TEXT SECTION ::
Desert Survival - World changes
Morning sunshine beating down on my head, sweat trickling down between my shoulder blades, clear indicators that desert survival means I brought my water bottle. Hiking boots support my ankles as I pick my way up the path through the broken rocks and mountain shrapnel tumbled onto the Squaw Peak trail. I respect the desert. I call it home. I was born in Phoenix, more than fifty years ago, and I grew up hiking amongst the cacti, sage brush, rocks and lizards. Raised in the desert, I know how lethal forgetting water or getting stranded alone can turn a hike into a death march. I appreciate the fact that hundreds of people make the Squaw Peak pilgrimage, so I can hike alone without being alone.
After moving around the country I returned to Phoenix in poor health. I could barely finish the grocery shopping without sitting down to rest. I craved hiking the desert but didn’t want to tackle a desert trail alone. I learned about the Squaw Peak trail and how many people made this trek and decided I could use this trail to get back into my beloved desert, at my pace.

REQUIRED ACTIONS ::
(A) List everything the narrator of the desert survival text above says they grew up hiking amongst.
(B) Pick up the desert survival text above after its last sentence, "at my pace," and continue it in the same first-person voice.

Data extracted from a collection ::
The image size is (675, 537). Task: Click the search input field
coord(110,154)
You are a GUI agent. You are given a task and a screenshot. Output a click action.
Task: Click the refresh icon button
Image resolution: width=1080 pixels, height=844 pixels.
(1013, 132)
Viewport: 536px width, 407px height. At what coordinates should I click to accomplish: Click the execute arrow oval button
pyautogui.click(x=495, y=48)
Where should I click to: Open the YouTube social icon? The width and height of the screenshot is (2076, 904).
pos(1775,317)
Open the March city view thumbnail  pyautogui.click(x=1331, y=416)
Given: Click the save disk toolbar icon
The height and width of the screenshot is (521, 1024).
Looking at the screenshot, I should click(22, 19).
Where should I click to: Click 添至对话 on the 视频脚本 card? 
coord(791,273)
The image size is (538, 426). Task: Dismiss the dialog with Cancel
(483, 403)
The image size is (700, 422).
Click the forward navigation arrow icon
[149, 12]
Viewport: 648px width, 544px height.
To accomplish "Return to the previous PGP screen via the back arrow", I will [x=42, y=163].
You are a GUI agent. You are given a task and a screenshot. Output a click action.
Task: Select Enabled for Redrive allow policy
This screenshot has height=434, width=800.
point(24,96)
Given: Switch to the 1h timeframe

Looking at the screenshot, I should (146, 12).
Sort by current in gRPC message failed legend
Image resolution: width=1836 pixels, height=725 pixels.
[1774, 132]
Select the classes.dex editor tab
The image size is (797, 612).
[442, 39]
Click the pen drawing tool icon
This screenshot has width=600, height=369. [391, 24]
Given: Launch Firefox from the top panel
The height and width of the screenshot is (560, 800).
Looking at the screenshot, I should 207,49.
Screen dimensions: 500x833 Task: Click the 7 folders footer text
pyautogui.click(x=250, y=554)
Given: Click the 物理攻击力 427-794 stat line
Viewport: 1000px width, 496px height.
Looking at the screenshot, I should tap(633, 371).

ANSWERS BY TASK ::
(A) Cacti, sage brush, rocks, and lizards.

(B)
The first challenge for me was crossing the parking lot. I am highly amused by the people that wait in their idling cars to get a close parking spot when they are there to hike. There are parking spots stretched out for a mile, but everyone wants to park in the first lot. Dodging cars with single hikers, I reach a dry wash just before the head of the trial. Wooden signs remind visitors that the trail is not suitable for dogs, horses or mountain bikes. Looking at the cholla, saguaro, and barrel cactus it doesn’t look like it is suitable for humans either.
I started my climb at a sedate stroll with more determination than energy. People take up the challenge for a thousand reasons; for me, if I could make it to the top, I would be getting healthier. The first day, I never made it to the first quarter-mile marker. I rested against a rocky outcropping at a bend in the path. I felt discouraged that the mountain so easily defeated me.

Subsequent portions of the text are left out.